**** Raw data

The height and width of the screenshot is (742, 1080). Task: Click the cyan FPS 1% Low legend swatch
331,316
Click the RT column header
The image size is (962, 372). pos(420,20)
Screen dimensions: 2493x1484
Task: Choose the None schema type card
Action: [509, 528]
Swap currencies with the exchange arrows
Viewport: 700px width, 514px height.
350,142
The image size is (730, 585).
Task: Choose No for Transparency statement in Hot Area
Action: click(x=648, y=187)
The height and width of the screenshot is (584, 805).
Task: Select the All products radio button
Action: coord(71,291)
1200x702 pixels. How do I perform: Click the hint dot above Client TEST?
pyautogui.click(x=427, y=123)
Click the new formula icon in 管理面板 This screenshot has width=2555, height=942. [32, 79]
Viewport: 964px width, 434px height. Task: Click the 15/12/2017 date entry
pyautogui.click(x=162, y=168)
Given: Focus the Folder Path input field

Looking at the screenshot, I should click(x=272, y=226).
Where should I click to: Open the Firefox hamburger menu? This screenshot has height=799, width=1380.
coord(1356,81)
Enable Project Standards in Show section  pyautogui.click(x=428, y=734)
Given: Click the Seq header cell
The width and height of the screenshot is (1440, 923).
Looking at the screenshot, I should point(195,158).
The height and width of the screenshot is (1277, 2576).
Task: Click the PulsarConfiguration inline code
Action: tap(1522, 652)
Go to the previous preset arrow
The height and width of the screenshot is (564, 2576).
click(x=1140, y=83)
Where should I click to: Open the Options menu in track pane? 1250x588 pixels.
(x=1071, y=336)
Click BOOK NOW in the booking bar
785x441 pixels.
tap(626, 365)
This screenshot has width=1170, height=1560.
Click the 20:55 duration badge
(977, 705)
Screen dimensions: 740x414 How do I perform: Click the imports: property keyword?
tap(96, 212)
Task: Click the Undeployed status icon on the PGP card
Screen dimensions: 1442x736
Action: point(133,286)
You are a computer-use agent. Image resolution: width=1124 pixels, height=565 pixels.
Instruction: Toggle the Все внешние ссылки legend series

********

**Set exercise:** Repeat all of the rows above word for word.

**Right answer:**
The height and width of the screenshot is (742, 1080). Task: Click the cyan FPS 1% Low legend swatch
331,316
Click the RT column header
The image size is (962, 372). pos(420,20)
Screen dimensions: 2493x1484
Task: Choose the None schema type card
Action: [509, 528]
Swap currencies with the exchange arrows
Viewport: 700px width, 514px height.
350,142
The image size is (730, 585).
Task: Choose No for Transparency statement in Hot Area
Action: click(x=648, y=187)
The height and width of the screenshot is (584, 805).
Task: Select the All products radio button
Action: coord(71,291)
1200x702 pixels. How do I perform: Click the hint dot above Client TEST?
pyautogui.click(x=427, y=123)
Click the new formula icon in 管理面板 This screenshot has width=2555, height=942. [32, 79]
Viewport: 964px width, 434px height. Task: Click the 15/12/2017 date entry
pyautogui.click(x=162, y=168)
Given: Focus the Folder Path input field

Looking at the screenshot, I should click(x=272, y=226).
Where should I click to: Open the Firefox hamburger menu? This screenshot has height=799, width=1380.
coord(1356,81)
Enable Project Standards in Show section  pyautogui.click(x=428, y=734)
Given: Click the Seq header cell
The width and height of the screenshot is (1440, 923).
Looking at the screenshot, I should point(195,158).
The height and width of the screenshot is (1277, 2576).
Task: Click the PulsarConfiguration inline code
Action: tap(1522, 652)
Go to the previous preset arrow
The height and width of the screenshot is (564, 2576).
click(x=1140, y=83)
Where should I click to: Open the Options menu in track pane? 1250x588 pixels.
(x=1071, y=336)
Click BOOK NOW in the booking bar
785x441 pixels.
tap(626, 365)
This screenshot has width=1170, height=1560.
Click the 20:55 duration badge
(977, 705)
Screen dimensions: 740x414 How do I perform: Click the imports: property keyword?
tap(96, 212)
Task: Click the Undeployed status icon on the PGP card
Screen dimensions: 1442x736
Action: point(133,286)
You are a computer-use agent. Image resolution: width=1124 pixels, height=565 pixels.
Instruction: Toggle the Все внешние ссылки legend series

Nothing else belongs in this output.